Hola… El día martes de esta semana me visitó, en el colegio, mi gran amigo el “Filósofo de La Encalada”. Sabía que yo había viajado, al mismo tiempo quería enterarse de las actividades que tendríamos en el plantel durante estas fiestas de nuestro Patrón, San Agustín. Le comenté que el viernes 23 de agosto, a las 7.00 de la noche, en el auditorio, se realizará una puesta en escena para conocer al posible Primer Mártir de la Iglesia Católica en el Perú. Él es un sacerdote agustino que vivió en el Cusco, concretamente en Vilcabamba. El P. Gustavo, agustino, escribió una biografía del P. Diego Ortiz subtitulándola así: “Misionero Fiel”. Con ello, queremos los agustinos que todos nuestros compatriotas conozcamos la vida de este hombre que, siendo fiel al evangelio, lo vivió hasta las últimas consecuencias. Entiendo, me dijo mi amigo el “Filósofo de La Encalada”, que este ejemplo del P. Diego Ortiz no estaría mal que lo tuviéramos en cuenta en nuestras vidas. Mencionó, también, lo siguiente: Siempre procura ponerte algo que convine; por ejemplo: “La cabeza que haga juego con el corazón y las palabras con el respeto y la buena educación”. Justamente, le digo, creo que este es uno de los motivos por lo que los agustinos queremos propalar la vida de este hombre, Diego Ortiz; lo resumiste perfectamente en la frase que me acabas de indicar. Ser consecuentes con lo que pensamos, poner en cada acción nuestro corazón y evitar en la medida de lo posible herir la susceptibilidad de los demás.
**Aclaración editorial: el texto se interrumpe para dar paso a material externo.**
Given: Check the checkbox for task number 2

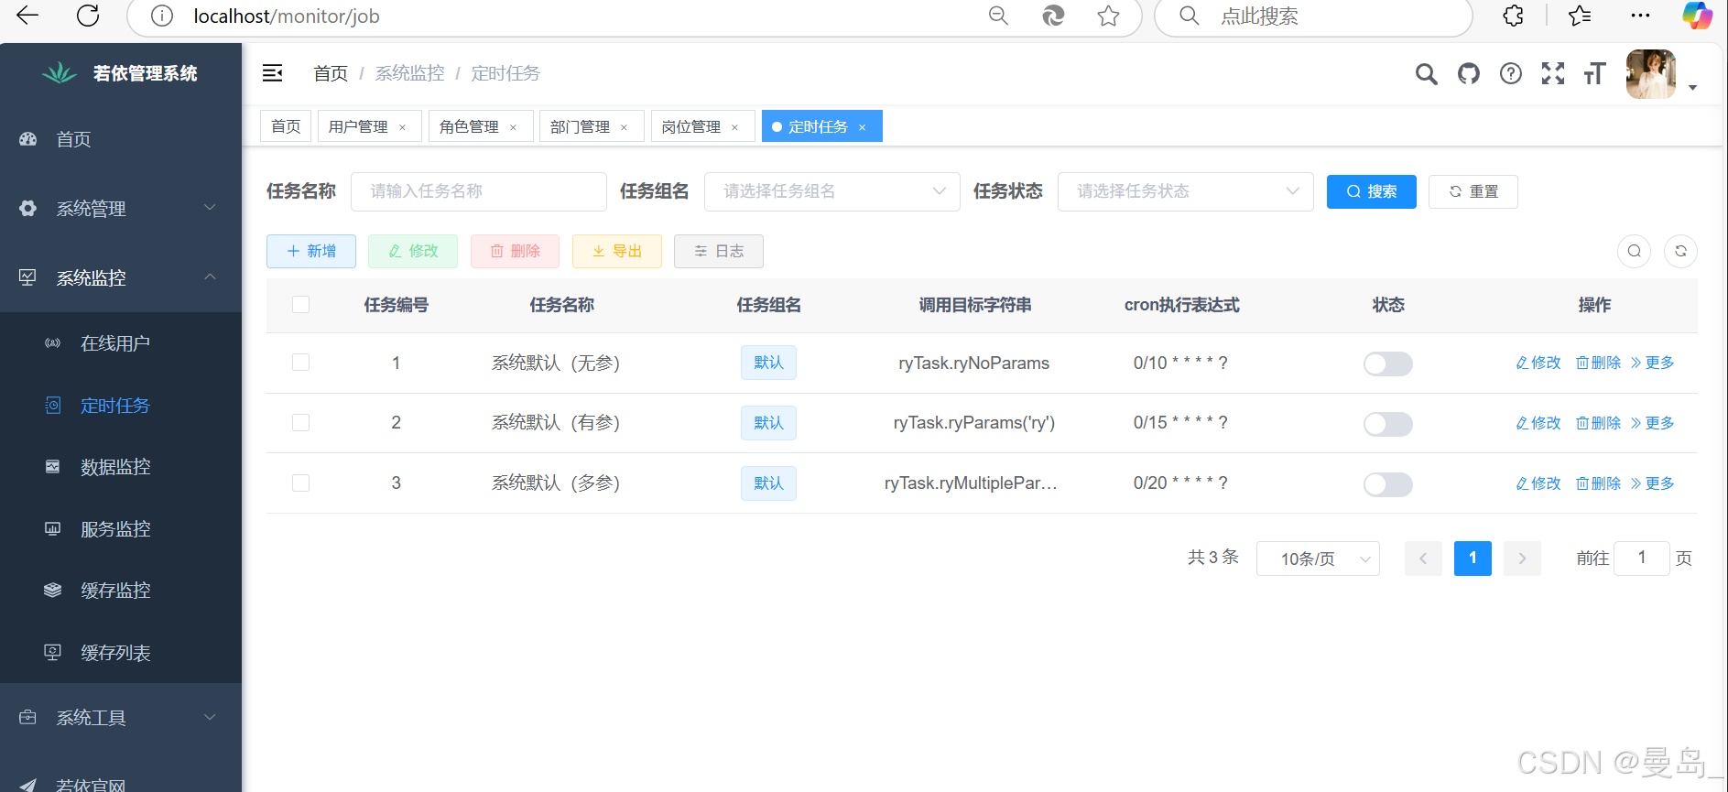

Además, comuniqué a mi amigo que, el sábado 24, en las instalaciones del colegio, durante todo el día, estaremos celebrando la “Fiesta de San Agustín”; una festividad para todas las edades. Nunca antes habíamos tenido esta experiencia, pero escuchando las palabras del Papa Francisco: “¡Hagan lío!”, sentimos que vivir el evangelio es vivir una fiesta; por ello, amigo lector, estás invitado a ella. Mi amigo, el “Filósofo de La Encalada”, se dio por aludido y me dijo que de ninguna manera me iba a fallar ni el viernes ni el sábado.

Es verdad que 1,600 años son muchos para poder pensar que una persona que viviera en esa época, pueda enseñarnos algo a la humanidad del siglo XXI; sin embargo, puedo decir que cada día que pasa entiendo que “las estrellas, no porque tengan millones de años han dejado de brillar”. De igual modo, los grandes hombres de la historia siguen brillando en nuestro presente.

“En tu trabajo eres uno más, en tu hogar eres único”

Gracias por llegar hasta aquí. Hasta la próxima semana. ¡Que Dios nos bendiga!